- _What this task involves_: List every line in this data where the string "video" occurs.

- _Stored items_:

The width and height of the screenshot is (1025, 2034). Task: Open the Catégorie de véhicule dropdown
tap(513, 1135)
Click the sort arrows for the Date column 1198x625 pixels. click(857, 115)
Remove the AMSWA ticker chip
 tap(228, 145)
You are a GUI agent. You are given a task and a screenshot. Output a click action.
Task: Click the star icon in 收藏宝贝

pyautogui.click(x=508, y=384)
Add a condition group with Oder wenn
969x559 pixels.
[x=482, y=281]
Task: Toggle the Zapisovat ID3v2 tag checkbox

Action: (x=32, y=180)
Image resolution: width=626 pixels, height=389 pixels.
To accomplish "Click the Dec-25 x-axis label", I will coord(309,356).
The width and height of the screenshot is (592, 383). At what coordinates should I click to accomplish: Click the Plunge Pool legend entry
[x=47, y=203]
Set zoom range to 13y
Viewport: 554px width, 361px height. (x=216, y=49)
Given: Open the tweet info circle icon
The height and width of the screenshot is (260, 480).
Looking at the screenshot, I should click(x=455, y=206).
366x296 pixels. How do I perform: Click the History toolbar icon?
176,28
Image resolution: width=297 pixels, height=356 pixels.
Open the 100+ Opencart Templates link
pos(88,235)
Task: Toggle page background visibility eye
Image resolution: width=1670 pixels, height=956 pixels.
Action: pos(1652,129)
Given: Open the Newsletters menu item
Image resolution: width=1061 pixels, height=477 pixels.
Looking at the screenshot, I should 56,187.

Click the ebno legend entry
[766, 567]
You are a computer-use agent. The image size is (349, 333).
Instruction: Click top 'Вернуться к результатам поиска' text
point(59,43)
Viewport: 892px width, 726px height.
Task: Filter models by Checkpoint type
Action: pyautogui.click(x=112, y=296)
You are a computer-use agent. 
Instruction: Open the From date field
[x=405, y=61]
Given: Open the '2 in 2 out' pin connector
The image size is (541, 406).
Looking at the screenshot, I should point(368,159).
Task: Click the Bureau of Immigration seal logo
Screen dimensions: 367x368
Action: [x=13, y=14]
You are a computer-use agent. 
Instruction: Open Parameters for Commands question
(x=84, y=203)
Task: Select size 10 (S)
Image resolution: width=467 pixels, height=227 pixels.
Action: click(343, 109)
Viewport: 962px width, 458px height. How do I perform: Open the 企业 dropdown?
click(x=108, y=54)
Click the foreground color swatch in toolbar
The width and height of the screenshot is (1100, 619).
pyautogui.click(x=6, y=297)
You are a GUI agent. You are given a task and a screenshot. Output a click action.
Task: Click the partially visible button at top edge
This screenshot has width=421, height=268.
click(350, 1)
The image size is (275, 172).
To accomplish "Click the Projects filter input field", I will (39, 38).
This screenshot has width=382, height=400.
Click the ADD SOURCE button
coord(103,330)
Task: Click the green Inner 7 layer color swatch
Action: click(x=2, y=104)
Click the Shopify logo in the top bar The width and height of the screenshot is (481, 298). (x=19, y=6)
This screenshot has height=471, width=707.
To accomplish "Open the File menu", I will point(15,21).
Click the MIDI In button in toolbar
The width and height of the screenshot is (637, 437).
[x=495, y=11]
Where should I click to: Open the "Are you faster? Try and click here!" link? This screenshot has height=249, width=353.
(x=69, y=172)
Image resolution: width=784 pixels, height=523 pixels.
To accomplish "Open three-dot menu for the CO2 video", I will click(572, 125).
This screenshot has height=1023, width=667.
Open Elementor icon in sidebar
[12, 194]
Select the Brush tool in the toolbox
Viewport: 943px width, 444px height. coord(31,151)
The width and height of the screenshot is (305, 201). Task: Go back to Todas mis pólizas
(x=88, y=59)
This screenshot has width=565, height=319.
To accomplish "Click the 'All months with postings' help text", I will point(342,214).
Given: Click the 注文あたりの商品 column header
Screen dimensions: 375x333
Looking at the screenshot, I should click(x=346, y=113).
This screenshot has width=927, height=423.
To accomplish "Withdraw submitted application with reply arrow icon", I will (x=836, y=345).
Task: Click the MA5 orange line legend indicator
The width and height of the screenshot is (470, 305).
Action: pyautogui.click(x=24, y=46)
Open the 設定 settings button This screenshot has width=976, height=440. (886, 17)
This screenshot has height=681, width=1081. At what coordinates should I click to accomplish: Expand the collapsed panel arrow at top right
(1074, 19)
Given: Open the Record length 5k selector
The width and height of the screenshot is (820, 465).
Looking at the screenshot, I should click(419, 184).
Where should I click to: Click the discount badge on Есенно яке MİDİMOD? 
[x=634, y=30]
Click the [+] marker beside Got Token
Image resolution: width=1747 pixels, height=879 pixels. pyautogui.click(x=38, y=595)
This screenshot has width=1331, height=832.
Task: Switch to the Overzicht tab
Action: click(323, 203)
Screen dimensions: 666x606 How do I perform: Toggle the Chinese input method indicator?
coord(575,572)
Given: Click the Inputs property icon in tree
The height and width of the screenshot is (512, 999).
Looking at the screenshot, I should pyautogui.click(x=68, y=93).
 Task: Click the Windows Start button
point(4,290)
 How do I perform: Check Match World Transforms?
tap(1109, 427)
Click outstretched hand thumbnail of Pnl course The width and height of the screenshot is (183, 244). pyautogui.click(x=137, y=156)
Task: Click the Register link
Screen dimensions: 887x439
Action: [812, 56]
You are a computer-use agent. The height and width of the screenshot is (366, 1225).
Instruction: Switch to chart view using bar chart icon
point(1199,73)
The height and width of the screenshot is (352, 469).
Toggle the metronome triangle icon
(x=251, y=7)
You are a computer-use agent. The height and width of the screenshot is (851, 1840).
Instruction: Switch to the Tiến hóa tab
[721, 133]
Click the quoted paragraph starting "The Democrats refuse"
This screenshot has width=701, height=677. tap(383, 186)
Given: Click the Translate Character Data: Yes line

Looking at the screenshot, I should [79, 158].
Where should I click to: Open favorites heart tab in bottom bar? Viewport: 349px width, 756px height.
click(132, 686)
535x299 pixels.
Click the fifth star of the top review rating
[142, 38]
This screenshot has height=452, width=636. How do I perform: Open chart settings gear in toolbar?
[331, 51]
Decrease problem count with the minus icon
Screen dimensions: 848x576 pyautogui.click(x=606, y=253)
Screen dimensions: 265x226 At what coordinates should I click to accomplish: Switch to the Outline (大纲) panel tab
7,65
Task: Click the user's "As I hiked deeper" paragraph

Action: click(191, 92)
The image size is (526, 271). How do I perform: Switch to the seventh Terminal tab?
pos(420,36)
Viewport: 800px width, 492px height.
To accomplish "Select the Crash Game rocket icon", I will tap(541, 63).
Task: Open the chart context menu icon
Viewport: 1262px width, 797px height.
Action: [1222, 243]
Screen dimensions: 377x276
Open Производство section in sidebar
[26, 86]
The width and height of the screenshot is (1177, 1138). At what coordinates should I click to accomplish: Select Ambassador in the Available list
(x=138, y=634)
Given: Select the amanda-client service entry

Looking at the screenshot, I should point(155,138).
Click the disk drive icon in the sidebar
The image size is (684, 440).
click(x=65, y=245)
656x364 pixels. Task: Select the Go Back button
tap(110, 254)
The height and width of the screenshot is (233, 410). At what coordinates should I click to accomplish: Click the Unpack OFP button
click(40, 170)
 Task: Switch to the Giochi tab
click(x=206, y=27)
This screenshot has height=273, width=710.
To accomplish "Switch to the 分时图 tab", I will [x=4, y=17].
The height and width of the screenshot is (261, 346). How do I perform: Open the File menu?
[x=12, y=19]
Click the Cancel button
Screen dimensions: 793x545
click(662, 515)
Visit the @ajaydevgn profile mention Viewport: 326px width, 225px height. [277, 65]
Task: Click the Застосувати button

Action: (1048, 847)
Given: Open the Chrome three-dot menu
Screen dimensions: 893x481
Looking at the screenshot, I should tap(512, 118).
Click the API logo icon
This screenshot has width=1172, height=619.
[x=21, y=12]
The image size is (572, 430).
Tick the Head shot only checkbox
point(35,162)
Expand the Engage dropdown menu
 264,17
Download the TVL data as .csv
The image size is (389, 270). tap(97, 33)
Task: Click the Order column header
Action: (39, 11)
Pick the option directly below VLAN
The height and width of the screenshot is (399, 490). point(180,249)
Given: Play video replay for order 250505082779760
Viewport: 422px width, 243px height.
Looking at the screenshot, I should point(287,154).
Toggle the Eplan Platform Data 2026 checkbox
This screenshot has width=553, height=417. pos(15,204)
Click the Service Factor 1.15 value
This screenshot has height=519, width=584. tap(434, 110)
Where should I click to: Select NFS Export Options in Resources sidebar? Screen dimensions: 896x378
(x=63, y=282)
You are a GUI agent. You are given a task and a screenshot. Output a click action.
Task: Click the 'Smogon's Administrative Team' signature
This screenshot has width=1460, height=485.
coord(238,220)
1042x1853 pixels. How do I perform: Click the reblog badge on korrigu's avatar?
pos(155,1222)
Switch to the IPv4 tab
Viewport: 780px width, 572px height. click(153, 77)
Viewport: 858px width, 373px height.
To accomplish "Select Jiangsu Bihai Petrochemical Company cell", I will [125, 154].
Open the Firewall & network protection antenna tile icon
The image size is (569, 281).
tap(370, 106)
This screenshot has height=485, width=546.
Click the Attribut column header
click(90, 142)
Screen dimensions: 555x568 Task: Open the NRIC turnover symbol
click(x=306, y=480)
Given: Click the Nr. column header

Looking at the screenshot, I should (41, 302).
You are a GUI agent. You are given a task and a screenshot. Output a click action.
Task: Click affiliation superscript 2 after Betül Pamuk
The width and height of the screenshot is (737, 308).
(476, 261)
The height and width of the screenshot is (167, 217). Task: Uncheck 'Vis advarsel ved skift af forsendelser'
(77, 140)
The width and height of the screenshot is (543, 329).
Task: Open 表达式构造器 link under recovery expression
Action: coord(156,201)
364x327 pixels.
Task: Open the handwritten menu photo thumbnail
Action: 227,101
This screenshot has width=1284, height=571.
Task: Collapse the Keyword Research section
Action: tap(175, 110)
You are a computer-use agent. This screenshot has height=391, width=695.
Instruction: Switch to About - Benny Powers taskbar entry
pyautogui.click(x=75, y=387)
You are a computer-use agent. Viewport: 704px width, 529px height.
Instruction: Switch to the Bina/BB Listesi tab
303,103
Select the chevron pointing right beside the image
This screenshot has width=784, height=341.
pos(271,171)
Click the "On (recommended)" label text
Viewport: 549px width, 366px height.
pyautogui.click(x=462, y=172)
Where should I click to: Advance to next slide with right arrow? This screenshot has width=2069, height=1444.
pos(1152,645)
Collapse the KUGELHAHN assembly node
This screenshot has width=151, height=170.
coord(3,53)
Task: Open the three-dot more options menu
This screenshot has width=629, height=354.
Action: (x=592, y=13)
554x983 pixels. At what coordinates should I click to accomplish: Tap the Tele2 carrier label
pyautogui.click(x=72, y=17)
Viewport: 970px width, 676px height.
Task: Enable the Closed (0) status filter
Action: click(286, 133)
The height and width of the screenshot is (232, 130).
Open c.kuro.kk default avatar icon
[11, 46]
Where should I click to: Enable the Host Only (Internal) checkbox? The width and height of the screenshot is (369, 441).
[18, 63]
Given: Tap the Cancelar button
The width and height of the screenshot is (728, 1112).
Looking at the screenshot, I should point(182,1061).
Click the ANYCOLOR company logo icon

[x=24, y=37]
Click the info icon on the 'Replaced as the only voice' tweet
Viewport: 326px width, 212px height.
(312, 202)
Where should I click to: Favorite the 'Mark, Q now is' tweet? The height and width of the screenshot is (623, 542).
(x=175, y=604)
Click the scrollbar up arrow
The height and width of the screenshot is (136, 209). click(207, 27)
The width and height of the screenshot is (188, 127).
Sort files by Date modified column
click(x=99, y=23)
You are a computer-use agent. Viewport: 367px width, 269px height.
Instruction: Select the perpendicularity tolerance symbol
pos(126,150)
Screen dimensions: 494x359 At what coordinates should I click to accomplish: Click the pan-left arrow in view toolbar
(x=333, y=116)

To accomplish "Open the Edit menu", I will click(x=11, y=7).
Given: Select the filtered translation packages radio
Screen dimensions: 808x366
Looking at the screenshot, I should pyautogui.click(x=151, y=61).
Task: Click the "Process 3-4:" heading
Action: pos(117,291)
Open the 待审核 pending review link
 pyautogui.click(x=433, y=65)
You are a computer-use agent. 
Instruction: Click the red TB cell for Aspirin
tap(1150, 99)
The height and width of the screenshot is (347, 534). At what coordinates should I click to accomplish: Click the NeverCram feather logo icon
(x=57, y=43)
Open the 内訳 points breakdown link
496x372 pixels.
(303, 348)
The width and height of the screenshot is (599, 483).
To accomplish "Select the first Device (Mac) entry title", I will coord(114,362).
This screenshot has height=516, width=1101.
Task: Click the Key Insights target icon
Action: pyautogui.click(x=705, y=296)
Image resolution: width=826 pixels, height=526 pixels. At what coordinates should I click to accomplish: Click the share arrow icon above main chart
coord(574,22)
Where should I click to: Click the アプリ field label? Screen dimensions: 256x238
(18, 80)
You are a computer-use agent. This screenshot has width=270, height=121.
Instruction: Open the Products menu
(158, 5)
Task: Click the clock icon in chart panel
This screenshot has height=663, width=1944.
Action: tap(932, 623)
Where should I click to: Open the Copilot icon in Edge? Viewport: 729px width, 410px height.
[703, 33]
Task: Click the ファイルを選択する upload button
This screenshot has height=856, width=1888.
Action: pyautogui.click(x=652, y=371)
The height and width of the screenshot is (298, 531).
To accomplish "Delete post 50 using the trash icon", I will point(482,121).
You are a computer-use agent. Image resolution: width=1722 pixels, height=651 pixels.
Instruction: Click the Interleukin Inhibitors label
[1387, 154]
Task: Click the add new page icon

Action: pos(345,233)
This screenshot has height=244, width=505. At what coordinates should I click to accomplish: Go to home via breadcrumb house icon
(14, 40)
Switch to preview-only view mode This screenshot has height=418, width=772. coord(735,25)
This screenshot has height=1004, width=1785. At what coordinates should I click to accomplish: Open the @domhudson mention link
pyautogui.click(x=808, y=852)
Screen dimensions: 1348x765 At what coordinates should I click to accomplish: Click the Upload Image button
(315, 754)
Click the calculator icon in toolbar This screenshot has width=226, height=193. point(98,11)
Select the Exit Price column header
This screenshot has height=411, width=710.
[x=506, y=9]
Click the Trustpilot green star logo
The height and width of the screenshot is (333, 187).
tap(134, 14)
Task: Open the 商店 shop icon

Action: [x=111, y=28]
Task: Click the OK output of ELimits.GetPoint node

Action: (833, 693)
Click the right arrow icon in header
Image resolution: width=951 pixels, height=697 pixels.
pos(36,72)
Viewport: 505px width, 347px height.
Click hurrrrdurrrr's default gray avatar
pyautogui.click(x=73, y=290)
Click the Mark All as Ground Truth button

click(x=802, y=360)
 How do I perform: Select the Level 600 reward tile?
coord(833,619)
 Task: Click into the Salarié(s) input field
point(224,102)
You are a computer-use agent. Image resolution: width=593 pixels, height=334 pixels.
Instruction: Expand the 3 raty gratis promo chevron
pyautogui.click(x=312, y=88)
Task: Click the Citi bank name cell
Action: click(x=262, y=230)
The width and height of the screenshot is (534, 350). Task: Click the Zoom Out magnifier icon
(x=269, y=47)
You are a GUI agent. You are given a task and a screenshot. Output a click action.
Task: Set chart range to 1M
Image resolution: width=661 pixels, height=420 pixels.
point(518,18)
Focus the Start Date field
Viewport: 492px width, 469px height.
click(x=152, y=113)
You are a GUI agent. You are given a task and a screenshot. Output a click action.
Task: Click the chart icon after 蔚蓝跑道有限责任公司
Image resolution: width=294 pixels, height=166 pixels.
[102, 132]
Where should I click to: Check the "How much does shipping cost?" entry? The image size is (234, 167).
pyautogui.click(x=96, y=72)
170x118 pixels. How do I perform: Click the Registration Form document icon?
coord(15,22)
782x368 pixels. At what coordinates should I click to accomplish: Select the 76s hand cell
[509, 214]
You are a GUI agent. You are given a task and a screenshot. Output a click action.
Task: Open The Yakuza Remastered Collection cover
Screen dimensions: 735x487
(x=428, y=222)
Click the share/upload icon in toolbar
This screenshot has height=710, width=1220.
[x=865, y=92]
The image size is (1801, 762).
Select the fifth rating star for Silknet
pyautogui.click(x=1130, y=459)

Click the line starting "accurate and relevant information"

- _The answer_:
To accomplish "Open three-dot menu for the CO2 video", I will click(572, 125).
Given: Play video replay for order 250505082779760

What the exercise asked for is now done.